[Records drawn from a dataset]
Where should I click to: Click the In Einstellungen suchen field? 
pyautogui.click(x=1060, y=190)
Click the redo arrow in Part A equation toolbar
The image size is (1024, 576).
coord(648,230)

ACTIVITY
Retype the records exactly.

RESPONSE FOR THIS EXERCISE
Where should I click to: Click the In Einstellungen suchen field? 
pyautogui.click(x=1060, y=190)
Click the redo arrow in Part A equation toolbar
The image size is (1024, 576).
coord(648,230)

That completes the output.